PROBLEM STATEMENT:
Repeat exactly the lines below, from the line containing "[YouTube icon opens" through the last line, both included. Leave out any pictures.

:: EXERCISE DATA

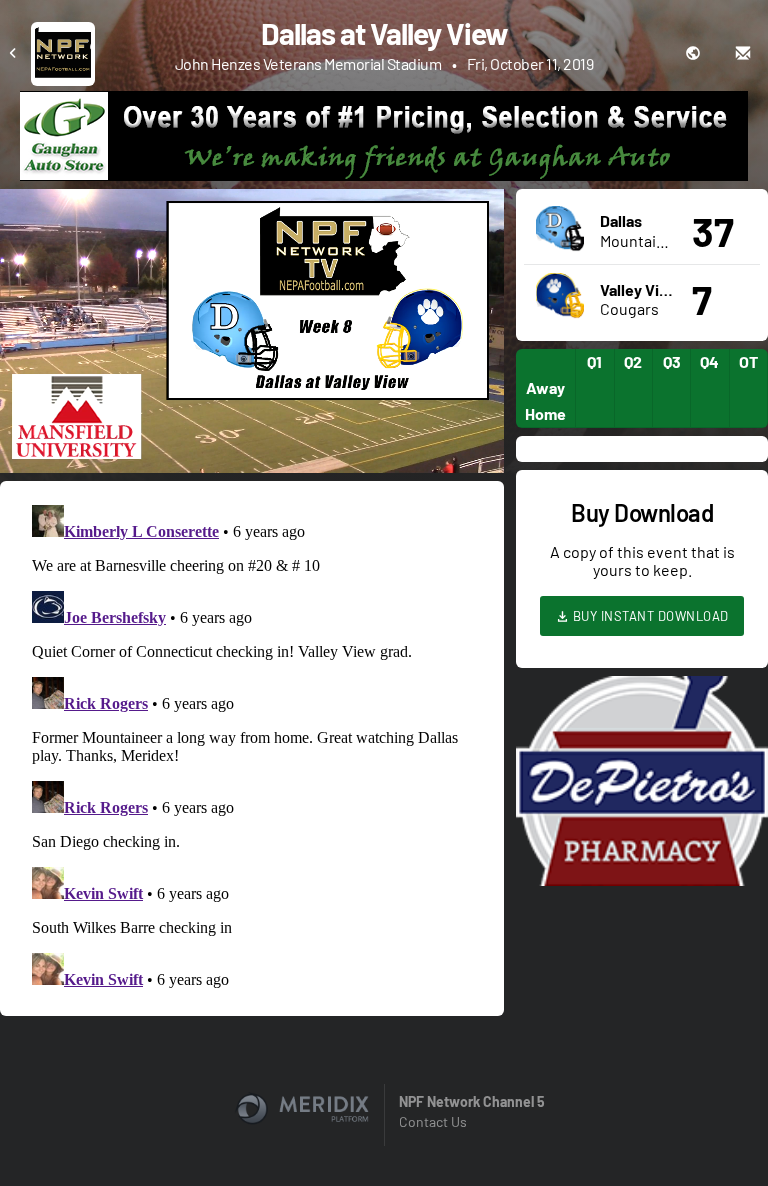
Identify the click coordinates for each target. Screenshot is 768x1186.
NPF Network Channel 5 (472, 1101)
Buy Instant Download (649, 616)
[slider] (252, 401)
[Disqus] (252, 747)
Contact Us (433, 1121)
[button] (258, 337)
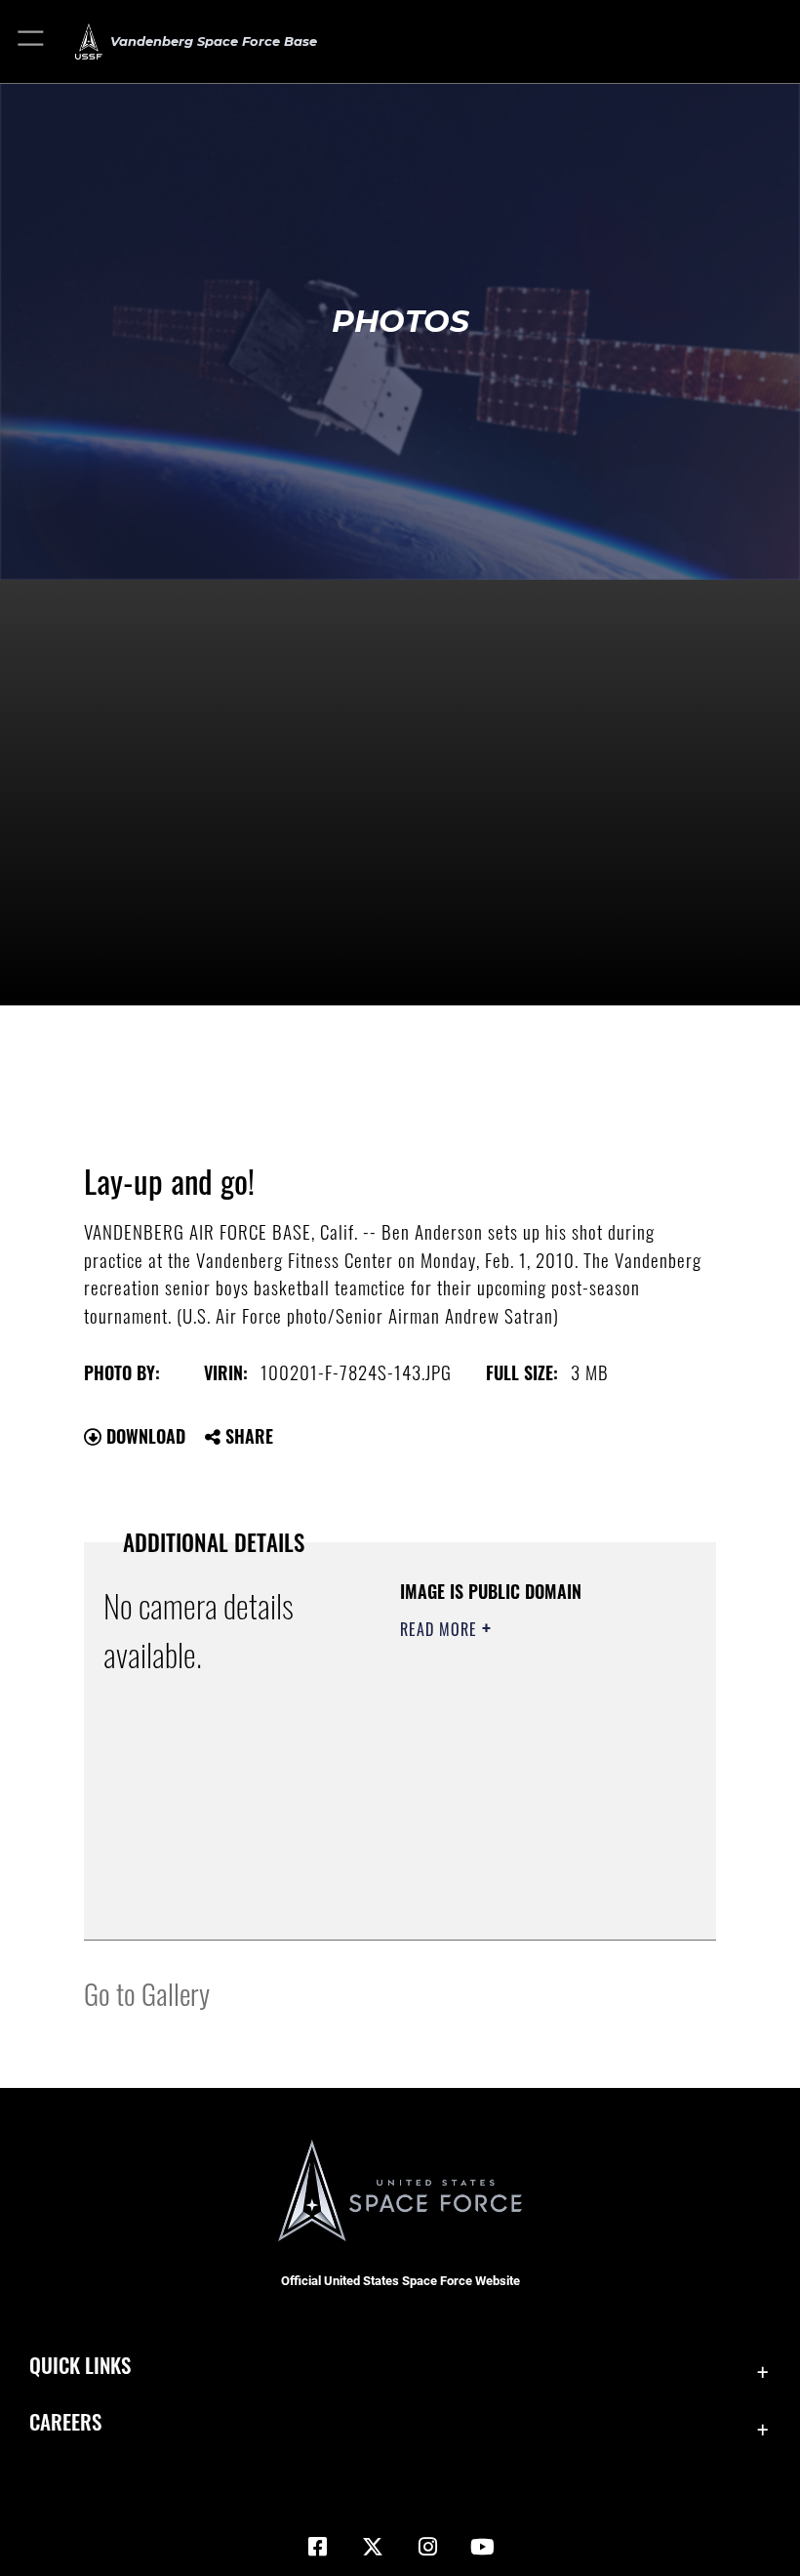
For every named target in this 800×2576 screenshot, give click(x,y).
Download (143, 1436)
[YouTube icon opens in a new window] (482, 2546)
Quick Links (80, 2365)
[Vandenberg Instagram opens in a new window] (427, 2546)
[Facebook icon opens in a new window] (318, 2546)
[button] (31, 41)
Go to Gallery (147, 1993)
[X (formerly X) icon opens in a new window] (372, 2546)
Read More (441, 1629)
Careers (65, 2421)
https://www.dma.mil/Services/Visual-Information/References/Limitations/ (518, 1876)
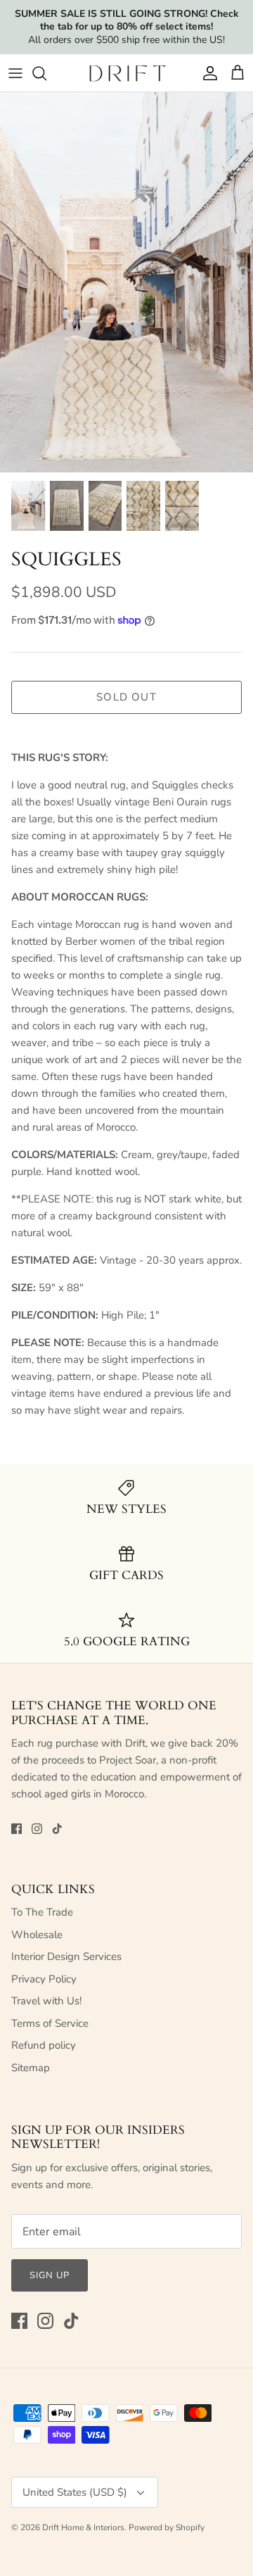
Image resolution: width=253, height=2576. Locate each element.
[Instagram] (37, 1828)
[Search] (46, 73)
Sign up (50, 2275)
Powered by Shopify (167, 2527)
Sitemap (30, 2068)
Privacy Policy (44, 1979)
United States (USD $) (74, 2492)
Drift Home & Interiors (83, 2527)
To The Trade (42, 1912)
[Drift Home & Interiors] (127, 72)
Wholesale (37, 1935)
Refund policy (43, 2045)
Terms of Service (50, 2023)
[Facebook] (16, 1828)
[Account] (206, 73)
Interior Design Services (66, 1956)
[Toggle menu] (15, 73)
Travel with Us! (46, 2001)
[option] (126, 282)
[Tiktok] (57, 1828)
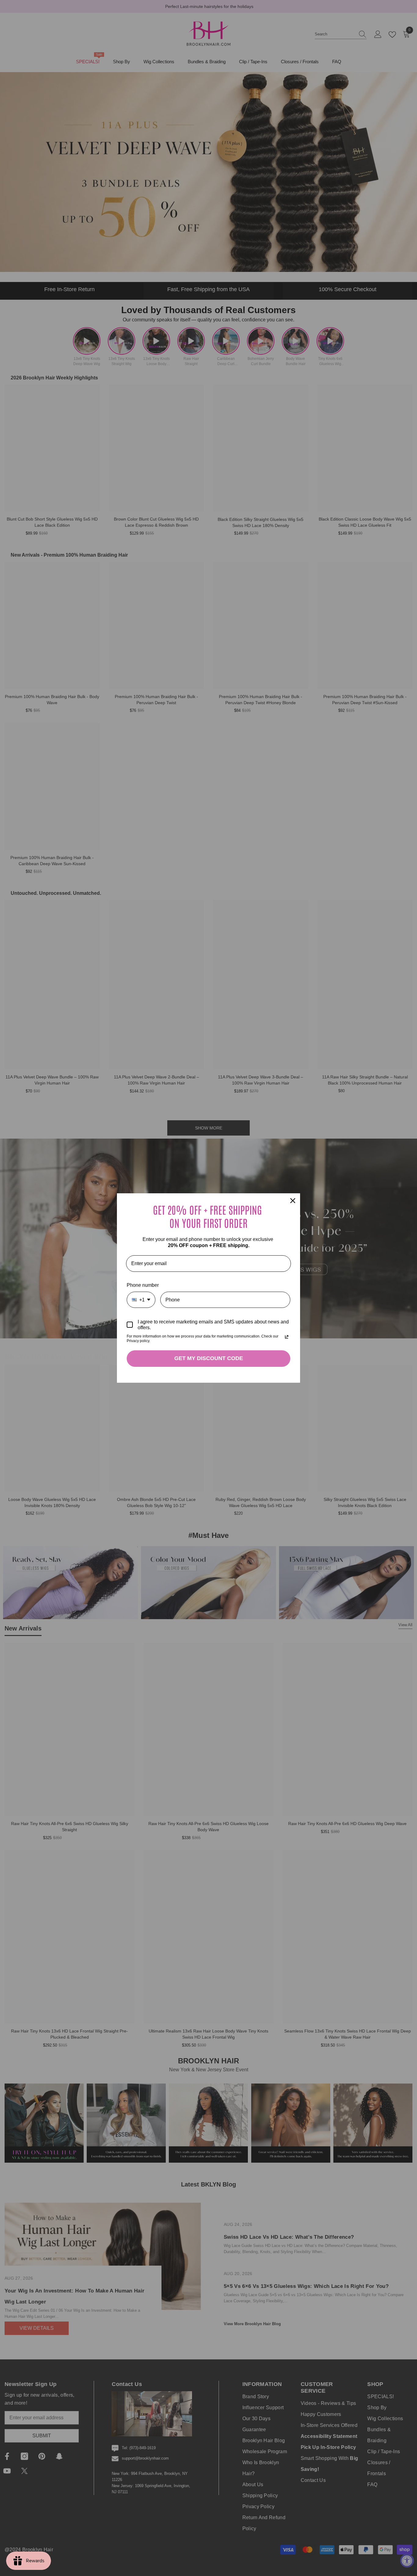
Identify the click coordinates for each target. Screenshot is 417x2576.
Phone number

::::

FINAL ANSWER:
[YouTube icon opens in a new window] (482, 2546)
Quick Links (80, 2365)
[Vandenberg Instagram opens in a new window] (427, 2546)
[Facebook icon opens in a new window] (318, 2546)
[button] (31, 41)
Go to Gallery (147, 1993)
[X (formerly X) icon opens in a new window] (372, 2546)
Read More (441, 1629)
Careers (65, 2421)
https://www.dma.mil/Services/Visual-Information/References/Limitations/ (518, 1876)
Image resolution: width=253, height=2576. Locate each element.
[Instagram] (37, 1828)
[Search] (46, 73)
Sign up (50, 2275)
Powered by Shopify (167, 2527)
Sitemap (30, 2068)
Privacy Policy (44, 1979)
United States (USD $) (74, 2492)
Drift Home & Interiors (83, 2527)
To The Trade (42, 1912)
[Drift Home & Interiors] (127, 72)
Wholesale (37, 1935)
Refund policy (43, 2045)
Terms of Service (50, 2023)
[Facebook] (16, 1828)
[Account] (206, 73)
Interior Design Services (66, 1956)
[Toggle menu] (15, 73)
Travel with Us! (46, 2001)
[option] (126, 282)
[Tiktok] (57, 1828)
Identify the click coordinates for each target. Screenshot is 417x2576.
Phone number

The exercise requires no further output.